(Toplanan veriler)
-------------------------
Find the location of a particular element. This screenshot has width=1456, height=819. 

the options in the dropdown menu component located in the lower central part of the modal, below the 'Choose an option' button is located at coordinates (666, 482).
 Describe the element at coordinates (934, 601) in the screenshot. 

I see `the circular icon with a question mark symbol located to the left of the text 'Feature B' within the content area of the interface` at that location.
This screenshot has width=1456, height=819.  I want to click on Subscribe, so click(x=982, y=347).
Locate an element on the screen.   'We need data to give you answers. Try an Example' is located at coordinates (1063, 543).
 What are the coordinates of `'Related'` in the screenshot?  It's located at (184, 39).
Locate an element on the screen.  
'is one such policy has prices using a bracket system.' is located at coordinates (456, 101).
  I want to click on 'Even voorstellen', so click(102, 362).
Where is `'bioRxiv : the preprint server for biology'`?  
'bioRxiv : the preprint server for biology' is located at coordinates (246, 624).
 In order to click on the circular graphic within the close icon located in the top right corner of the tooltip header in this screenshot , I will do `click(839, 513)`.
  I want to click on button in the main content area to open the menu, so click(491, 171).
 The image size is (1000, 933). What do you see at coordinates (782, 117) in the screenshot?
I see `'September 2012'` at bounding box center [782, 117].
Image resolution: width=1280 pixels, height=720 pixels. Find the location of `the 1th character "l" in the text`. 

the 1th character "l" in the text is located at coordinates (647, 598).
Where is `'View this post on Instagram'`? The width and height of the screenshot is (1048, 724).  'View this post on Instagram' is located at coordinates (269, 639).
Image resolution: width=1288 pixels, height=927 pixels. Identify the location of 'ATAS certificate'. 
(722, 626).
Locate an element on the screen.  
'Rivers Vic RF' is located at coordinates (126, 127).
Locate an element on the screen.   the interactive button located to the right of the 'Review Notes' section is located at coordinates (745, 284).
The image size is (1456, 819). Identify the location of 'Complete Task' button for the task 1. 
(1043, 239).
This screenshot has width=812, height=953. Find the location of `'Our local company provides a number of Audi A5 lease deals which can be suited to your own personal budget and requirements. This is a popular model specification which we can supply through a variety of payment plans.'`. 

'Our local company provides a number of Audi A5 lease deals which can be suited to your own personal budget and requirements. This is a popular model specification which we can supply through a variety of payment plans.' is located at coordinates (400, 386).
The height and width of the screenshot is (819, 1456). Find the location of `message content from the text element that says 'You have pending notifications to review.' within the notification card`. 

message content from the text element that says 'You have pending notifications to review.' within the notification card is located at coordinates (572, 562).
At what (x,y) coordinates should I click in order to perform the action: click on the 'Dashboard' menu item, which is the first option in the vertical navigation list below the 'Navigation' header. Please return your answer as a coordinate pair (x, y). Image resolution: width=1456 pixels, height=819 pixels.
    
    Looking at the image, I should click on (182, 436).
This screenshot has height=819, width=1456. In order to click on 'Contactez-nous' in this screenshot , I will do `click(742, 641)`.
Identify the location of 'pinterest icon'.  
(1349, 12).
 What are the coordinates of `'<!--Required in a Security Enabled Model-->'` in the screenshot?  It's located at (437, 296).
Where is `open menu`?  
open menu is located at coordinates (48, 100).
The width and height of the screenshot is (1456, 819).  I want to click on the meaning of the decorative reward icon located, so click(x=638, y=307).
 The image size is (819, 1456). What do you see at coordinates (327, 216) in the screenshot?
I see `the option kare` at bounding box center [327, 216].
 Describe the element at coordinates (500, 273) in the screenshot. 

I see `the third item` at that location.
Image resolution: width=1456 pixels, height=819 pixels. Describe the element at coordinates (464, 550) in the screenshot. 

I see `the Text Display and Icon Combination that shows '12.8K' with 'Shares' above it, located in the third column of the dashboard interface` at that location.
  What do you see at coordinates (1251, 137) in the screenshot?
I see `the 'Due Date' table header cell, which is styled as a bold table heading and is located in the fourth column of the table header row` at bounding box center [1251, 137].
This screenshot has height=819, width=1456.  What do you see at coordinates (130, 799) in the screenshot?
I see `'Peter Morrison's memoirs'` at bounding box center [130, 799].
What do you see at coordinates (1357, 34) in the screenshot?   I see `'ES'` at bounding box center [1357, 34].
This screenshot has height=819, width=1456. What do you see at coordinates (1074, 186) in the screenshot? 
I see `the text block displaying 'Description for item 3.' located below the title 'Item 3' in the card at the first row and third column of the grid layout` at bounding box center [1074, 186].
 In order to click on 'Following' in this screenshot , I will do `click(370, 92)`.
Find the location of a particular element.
-------------------------
**Görev:**
Yukarıdaki listede "Image resolution: width=1288" ifadesinin geçtiği satırdan "coordinates (400, 386)." ifadesinin geçtiği satır da dahil olmak üzere o satıra kadarki satırları hiçbir değişiklik yapmadan yinele.

**Tamamlanan alıştırma:**
Image resolution: width=1288 pixels, height=927 pixels. Identify the location of 'ATAS certificate'. 
(722, 626).
Locate an element on the screen.  
'Rivers Vic RF' is located at coordinates (126, 127).
Locate an element on the screen.   the interactive button located to the right of the 'Review Notes' section is located at coordinates (745, 284).
The image size is (1456, 819). Identify the location of 'Complete Task' button for the task 1. 
(1043, 239).
This screenshot has width=812, height=953. Find the location of `'Our local company provides a number of Audi A5 lease deals which can be suited to your own personal budget and requirements. This is a popular model specification which we can supply through a variety of payment plans.'`. 

'Our local company provides a number of Audi A5 lease deals which can be suited to your own personal budget and requirements. This is a popular model specification which we can supply through a variety of payment plans.' is located at coordinates (400, 386).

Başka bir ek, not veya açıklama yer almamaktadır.